▶ _AIM_
Rewrite the lines from the one containing "Click the topmost orange narrow frame" through the one containing "[x=170, y=138]", inclusive, switching "Engagement" to "Onboarding" and leaving everything else unchanged. Return only those lines.

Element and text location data
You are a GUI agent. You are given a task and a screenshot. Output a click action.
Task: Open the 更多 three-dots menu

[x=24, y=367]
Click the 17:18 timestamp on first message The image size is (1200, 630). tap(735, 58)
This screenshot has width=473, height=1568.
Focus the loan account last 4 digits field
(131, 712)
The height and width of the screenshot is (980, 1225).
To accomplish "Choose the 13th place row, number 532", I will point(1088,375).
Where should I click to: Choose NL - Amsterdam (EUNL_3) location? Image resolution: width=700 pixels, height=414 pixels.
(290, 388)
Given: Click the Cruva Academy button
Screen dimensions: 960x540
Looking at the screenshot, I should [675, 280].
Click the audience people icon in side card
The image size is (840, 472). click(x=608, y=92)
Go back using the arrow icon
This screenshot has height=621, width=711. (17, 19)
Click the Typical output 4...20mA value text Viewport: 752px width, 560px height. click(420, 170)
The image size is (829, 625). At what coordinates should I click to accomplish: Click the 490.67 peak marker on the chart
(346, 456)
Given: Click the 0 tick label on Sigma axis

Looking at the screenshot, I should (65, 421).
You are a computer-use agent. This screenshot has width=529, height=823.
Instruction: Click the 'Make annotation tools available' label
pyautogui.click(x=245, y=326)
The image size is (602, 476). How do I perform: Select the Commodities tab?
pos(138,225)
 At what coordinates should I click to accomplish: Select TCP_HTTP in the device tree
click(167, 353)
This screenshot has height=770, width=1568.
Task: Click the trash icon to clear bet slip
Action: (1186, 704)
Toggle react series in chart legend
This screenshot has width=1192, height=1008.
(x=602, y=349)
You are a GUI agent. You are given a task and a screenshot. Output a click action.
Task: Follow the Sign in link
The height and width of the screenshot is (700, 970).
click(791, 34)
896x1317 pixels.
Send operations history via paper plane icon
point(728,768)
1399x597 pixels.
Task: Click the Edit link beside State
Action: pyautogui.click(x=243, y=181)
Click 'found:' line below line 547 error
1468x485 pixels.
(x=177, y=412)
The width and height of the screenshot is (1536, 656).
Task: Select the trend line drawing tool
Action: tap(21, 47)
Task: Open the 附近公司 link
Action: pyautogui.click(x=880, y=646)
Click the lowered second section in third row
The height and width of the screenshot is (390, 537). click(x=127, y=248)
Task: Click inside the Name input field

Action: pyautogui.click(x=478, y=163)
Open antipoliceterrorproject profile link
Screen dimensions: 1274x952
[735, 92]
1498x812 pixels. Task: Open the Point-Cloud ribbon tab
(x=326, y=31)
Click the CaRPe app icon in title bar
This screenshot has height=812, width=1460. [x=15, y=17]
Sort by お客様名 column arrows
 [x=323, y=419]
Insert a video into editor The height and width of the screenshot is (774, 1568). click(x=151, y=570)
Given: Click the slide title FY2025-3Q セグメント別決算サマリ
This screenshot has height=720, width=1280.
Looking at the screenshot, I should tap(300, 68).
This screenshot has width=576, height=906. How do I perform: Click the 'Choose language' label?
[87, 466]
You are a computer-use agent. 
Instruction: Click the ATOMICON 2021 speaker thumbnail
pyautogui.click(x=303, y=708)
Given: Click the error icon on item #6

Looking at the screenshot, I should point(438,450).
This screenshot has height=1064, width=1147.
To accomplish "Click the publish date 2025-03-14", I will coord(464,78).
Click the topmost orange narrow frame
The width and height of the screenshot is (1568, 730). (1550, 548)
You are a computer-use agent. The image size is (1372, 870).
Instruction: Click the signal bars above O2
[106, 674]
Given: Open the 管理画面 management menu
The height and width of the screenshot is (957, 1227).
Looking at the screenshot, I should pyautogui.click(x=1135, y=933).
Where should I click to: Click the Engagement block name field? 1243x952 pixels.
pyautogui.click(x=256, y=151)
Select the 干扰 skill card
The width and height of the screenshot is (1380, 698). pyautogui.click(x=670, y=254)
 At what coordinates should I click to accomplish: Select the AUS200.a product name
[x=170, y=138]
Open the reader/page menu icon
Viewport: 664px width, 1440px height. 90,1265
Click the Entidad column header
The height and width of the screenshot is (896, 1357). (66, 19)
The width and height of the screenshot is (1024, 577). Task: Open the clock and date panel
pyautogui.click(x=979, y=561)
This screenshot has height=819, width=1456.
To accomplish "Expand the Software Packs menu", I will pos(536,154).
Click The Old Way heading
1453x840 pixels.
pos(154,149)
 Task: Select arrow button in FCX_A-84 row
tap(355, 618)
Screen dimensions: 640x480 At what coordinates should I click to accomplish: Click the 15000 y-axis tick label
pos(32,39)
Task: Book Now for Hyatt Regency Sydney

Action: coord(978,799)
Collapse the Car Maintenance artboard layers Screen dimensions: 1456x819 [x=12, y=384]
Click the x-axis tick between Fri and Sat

▶ _RESULT OF THE EXERCISE_
Click the topmost orange narrow frame
The width and height of the screenshot is (1568, 730). (1550, 548)
You are a computer-use agent. The image size is (1372, 870).
Instruction: Click the signal bars above O2
[106, 674]
Given: Open the 管理画面 management menu
The height and width of the screenshot is (957, 1227).
Looking at the screenshot, I should pyautogui.click(x=1135, y=933).
Where should I click to: Click the Onboarding block name field? 1243x952 pixels.
pyautogui.click(x=256, y=151)
Select the 干扰 skill card
The width and height of the screenshot is (1380, 698). pyautogui.click(x=670, y=254)
 At what coordinates should I click to accomplish: Select the AUS200.a product name
[x=170, y=138]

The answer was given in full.